The present data indicated that women were more sensitive than men to suprathreshold heat pain. Increased pain perception in women is in accordance with several previous studies and seems to hold across several pain modalities [1,15,18,43,44,45,46]. Whereas most previous studies are based on pain threshold measurement, the present findings extend these findings by showing increased pain sensitivity in women also for suprathreshold stimuli.

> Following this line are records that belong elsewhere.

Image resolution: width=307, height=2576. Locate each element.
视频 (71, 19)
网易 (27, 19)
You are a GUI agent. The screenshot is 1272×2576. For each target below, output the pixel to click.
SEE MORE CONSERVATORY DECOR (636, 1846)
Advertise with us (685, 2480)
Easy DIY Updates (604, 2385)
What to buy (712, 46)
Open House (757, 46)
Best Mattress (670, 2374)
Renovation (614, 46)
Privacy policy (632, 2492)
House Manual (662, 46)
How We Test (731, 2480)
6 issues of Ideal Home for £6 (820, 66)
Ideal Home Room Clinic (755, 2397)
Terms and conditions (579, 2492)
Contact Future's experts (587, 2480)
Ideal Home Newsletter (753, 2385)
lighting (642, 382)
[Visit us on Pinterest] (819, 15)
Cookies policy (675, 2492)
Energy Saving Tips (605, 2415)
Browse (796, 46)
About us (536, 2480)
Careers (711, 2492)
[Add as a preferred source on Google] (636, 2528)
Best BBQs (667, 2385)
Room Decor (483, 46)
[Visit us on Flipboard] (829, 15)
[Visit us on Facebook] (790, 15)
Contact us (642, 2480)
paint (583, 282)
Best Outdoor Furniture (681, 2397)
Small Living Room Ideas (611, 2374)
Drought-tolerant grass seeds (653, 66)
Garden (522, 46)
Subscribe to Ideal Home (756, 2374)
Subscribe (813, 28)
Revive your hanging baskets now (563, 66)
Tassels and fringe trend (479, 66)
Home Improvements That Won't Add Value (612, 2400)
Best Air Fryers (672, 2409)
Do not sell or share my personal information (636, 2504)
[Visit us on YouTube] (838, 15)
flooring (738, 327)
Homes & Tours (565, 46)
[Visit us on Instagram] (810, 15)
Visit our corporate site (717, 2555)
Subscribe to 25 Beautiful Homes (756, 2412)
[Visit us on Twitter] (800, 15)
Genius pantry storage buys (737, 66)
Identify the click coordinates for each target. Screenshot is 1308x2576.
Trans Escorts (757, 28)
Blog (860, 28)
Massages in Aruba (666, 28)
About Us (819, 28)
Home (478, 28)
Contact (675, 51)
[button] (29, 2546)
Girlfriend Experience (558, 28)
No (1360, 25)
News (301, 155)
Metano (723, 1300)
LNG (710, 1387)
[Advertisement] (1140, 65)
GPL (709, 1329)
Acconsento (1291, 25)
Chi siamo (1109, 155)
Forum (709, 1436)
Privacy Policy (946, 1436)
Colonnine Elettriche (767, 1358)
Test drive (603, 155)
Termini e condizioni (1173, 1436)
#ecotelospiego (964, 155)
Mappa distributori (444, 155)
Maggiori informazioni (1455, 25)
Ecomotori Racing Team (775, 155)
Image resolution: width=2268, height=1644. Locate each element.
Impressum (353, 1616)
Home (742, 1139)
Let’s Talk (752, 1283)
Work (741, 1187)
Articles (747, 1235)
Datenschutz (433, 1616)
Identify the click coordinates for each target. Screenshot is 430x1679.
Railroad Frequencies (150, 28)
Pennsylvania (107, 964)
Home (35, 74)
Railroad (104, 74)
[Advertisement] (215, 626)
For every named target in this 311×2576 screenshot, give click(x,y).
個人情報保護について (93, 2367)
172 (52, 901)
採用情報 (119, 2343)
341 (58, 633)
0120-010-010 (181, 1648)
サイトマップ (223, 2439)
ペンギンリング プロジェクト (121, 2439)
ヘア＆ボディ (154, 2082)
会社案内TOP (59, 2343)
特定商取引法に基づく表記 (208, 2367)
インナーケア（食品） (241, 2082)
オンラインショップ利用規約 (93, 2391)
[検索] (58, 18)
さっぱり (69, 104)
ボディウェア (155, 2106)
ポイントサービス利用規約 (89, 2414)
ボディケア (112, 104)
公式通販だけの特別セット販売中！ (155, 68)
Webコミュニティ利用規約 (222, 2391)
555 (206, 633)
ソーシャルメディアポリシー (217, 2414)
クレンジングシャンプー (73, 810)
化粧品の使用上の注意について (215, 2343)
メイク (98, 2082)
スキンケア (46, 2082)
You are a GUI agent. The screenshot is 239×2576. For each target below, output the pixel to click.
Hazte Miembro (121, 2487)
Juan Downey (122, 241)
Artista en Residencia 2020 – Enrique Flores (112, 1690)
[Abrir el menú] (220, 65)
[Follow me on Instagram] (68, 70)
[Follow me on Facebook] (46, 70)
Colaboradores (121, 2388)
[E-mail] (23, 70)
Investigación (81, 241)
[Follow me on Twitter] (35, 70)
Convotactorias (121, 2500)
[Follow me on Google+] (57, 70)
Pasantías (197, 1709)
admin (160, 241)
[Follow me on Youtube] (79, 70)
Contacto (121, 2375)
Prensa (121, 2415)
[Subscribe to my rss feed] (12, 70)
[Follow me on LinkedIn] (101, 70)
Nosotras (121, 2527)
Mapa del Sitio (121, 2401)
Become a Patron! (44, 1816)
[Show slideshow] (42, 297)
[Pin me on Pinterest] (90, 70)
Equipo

There was no differences between men and women in pain perception when comparing ratings of suprathreshold intramuscular stimulation (1.1 × PT and 1.6 × PT). Neither was there a difference when comparing intramuscular electrical PT, although women showed a tendency towards lower PT than men. In previous studies using electrocutaneous stimulation women reported greater pain than men [14,45]. The differences between the present study and the latter two studies may depend on type of stimulated tissue (muscle vs. skin).

4.5 Conclusion

The present findings indicate that painful contact heat inhibits electrically induced muscle pain and that inhibition was not different between men and women when women were tested in the time interval 12–14 days after their last menstruation. This interval corresponds to the ovulatory phase of the menstrual cycle. A weaker inhibition of muscle pain was seen during non-painful CS, indicating that nonspecific inhibitory effects were triggered. Also the nonspecific inhibitory effects were similar in men and women.